Bozell Column: Upside-Down Movie Ratings Games

November 16th, 2013 8:08 AM

The modern movie ratings system was put in place by the Motion Picture Association of America in 1968 for parents to protect children under 18 from ultraviolent or sexually explicit material. Since 1968, avant-garde leftists have been trying to knock this voluntary system down.

The most recent example came with the raging ten-minute lesbian-sex scene that wowed the Cannes Film Festival (and won their Golden Palm) in "Blue Is the Warmest Color." The IFC Center in New York's Greenwich Village decided to shred the NC-17 rating for this movie because "it is our judgment that it is appropriate for mature, inquiring teenagers who are looking ahead to the emotional challenges and opportunities that adulthood holds."

One might ask how exactly the IFC Center draws a line at how to admit only the "mature, inquiring" teenagers? Certainly, 99.9 percent of teenagers are "looking ahead to the emotional challenges and opportunities" of sexual activity.

What will they see if they enter? From Cannes, Vulture magazine reported "intensely erotic, incredibly realistic, quite lengthy, and almost certainly unsimulated sex scenes," one lasting ten minutes. "Walkouts began around minute nine. That turned into spontaneous applause (and relieved laughter) when the women climaxed and finished a minute later."

In a YouTube video, lesbians were asked what they thought of the sex scenes. One joked it seemed like an informercial for a kitchen product: "It can chop, it can slice, it can dice, it can puree, it can eat out your [rectum].'"

This is hard-core pornography, surrounded by a European "art" flick.

But "the MPAA rating is a voluntary guideline that we as a theater are not obligated to enforce," proclaimed the IFC Center in a statement. "In this case we feel it is unnecessarily restrictive and we will indeed admit high-school-age patrons to screenings of this perceptive and moving film at the IFC Center."

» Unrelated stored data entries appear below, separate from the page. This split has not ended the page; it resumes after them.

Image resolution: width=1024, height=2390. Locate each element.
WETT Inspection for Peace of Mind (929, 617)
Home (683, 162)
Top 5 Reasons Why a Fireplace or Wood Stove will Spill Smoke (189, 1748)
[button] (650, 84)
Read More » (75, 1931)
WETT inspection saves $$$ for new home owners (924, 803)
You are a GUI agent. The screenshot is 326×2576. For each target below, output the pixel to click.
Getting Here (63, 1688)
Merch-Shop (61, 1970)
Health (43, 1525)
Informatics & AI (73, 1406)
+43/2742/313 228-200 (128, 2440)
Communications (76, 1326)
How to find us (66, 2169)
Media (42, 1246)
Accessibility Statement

Don't overlook the profit motive: they're showing the film nine times a day at the IFC Center...because this "transgressive" and "revelatory" love story just happens to be made by IFC Films. Notice they aren't handing out free tickets to their porn movie.


In an interview in The New York Times, IFC Center general manager John Vanco insisted the ratings were too starchy for Greenwich Village: "It means that a 17-year-old freshman at New York University could not see the film, and we disagree about how much protection teens need from the content of this film in particular."

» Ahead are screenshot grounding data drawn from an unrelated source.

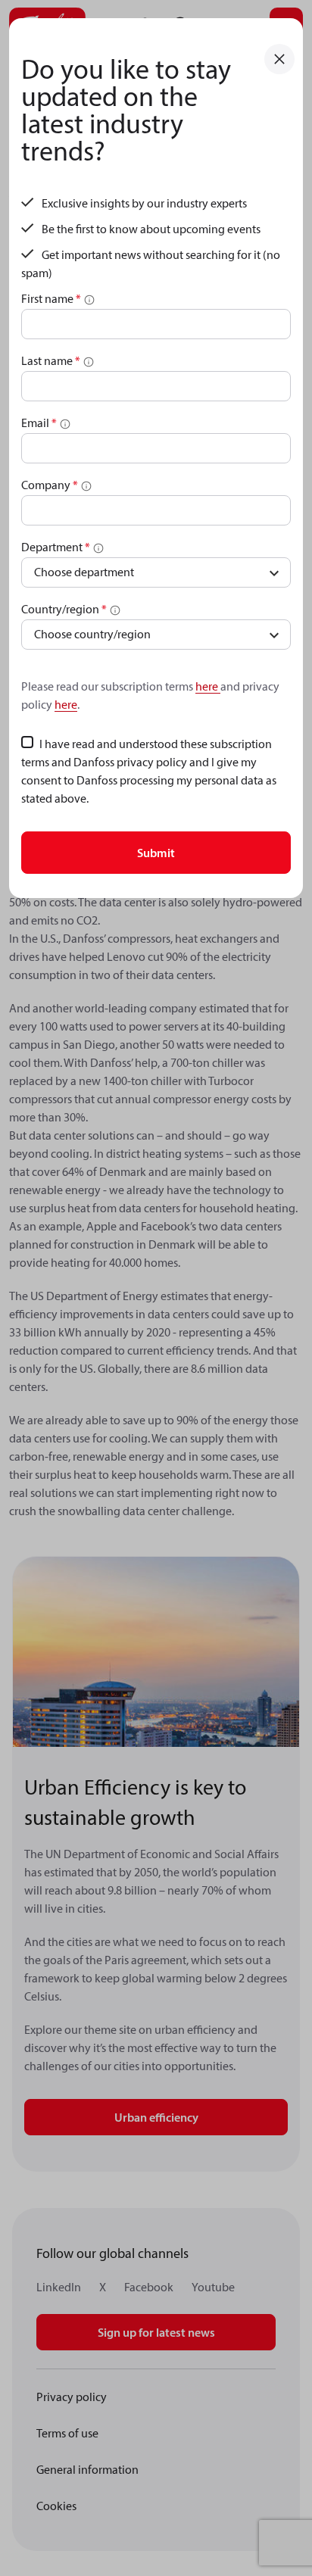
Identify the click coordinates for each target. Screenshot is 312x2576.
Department (55, 546)
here (207, 686)
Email (39, 422)
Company (49, 484)
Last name (50, 360)
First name (51, 298)
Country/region (64, 608)
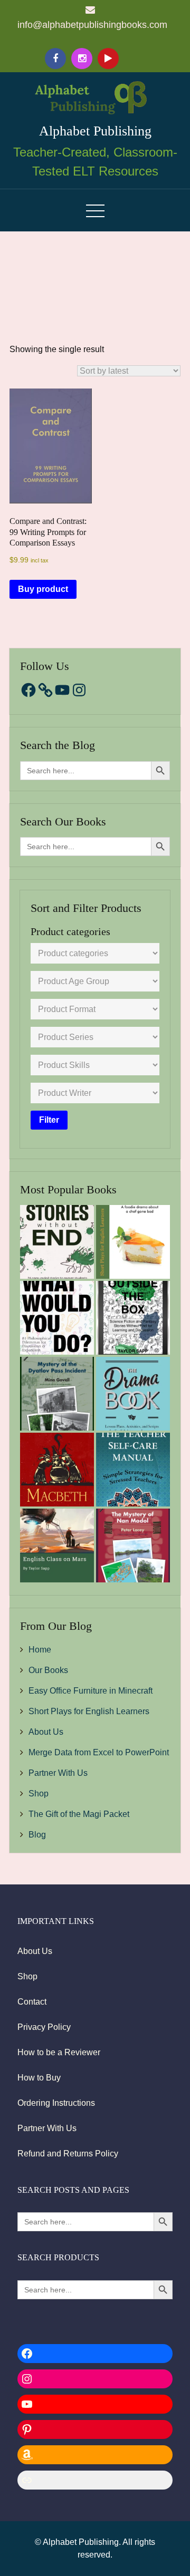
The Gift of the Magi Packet (78, 1814)
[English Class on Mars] (57, 1545)
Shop (38, 1793)
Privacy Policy (44, 2027)
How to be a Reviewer (58, 2052)
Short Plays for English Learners (88, 1711)
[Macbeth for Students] (57, 1469)
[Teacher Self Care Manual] (133, 1469)
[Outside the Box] (133, 1318)
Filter (49, 1119)
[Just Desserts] (133, 1242)
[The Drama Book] (133, 1394)
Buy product (43, 589)
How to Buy (39, 2077)
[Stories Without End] (57, 1242)
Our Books (48, 1670)
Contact (31, 2001)
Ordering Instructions (56, 2102)
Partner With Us (58, 1772)
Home (39, 1649)
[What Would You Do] (57, 1318)
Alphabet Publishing (95, 131)
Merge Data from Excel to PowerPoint (98, 1752)
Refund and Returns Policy (67, 2153)
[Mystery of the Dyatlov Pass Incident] (57, 1394)
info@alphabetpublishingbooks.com (92, 25)
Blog (37, 1834)
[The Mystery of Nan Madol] (133, 1545)
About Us (45, 1731)
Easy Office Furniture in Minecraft (90, 1690)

This isn't just about New York. Shred the ratings there, and what hip city follows suit first?

In case you think these leftists would prefer complete ratings anarchy for young people, think again. Last year, lobbyists wrote in the journal Pediatrics that any scenes of smoking should earn an automatic "R" rating. The new feminist trend comes from Sweden, where the Swedish Film Institute has endorsed a new trend in that leftist country's most sophisticated theaters.

To get an "A" rating, a movie must pass the so-called Bechdel test - named for American lesbian cartoonist Alison Bechdel, who created a feminist standard in her comic strip "Dykes to Watch Out For" in 1985. A movie "must have at least two named female characters who talk to each other about something other than a man."

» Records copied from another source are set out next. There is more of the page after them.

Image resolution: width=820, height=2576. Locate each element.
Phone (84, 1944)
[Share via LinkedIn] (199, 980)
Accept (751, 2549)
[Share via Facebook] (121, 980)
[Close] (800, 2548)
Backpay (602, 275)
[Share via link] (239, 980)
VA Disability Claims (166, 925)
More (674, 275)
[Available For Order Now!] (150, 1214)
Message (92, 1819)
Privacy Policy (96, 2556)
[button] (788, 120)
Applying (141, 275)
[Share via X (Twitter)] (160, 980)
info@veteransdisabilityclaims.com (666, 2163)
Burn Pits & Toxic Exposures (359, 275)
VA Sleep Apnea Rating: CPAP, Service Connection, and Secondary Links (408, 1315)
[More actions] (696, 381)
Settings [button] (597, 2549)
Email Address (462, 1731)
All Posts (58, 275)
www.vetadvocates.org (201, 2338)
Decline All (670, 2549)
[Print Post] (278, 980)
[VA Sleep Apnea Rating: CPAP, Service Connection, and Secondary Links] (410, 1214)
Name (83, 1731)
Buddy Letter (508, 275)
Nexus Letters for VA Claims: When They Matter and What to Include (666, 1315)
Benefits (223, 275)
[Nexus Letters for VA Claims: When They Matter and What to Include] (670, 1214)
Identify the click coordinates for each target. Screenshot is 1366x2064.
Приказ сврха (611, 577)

In an AP story, one Swedish commissar announced "The entire Lord of the Rings trilogy, all Star Wars movies, `The Social Network,' `Pulp Fiction' and all but one of the Harry Potter movies fail this test." In Beverly Hills, AP found actress Jada Pinkett Smith to boost it: "A feminist ratings system? That's so interesting! I say, hey, let's see if it works!"

An American feminist group called The Representation Project wants this rating brought to the United States. Jennifer Siebel Newsom sent a mass e-mail insisting "Let's spread the news and discuss this step forward with everyone we know - including our local theaters! Ask them to consider implementing the `Bechdel test' or write a letter to a Hollywood studio executive expressing your desire to see more films that value women and girls. Let's use Sweden's progress as motivation to continue to transform the entertainment industry and our own culture!"

Using this lesbian-feminist test, "Blue Is the Warmest Color" can be transformed from an NC-17 into a some kind of "A-plus." These women were too engaged in hard-core sex with each other to even think about discussing a man.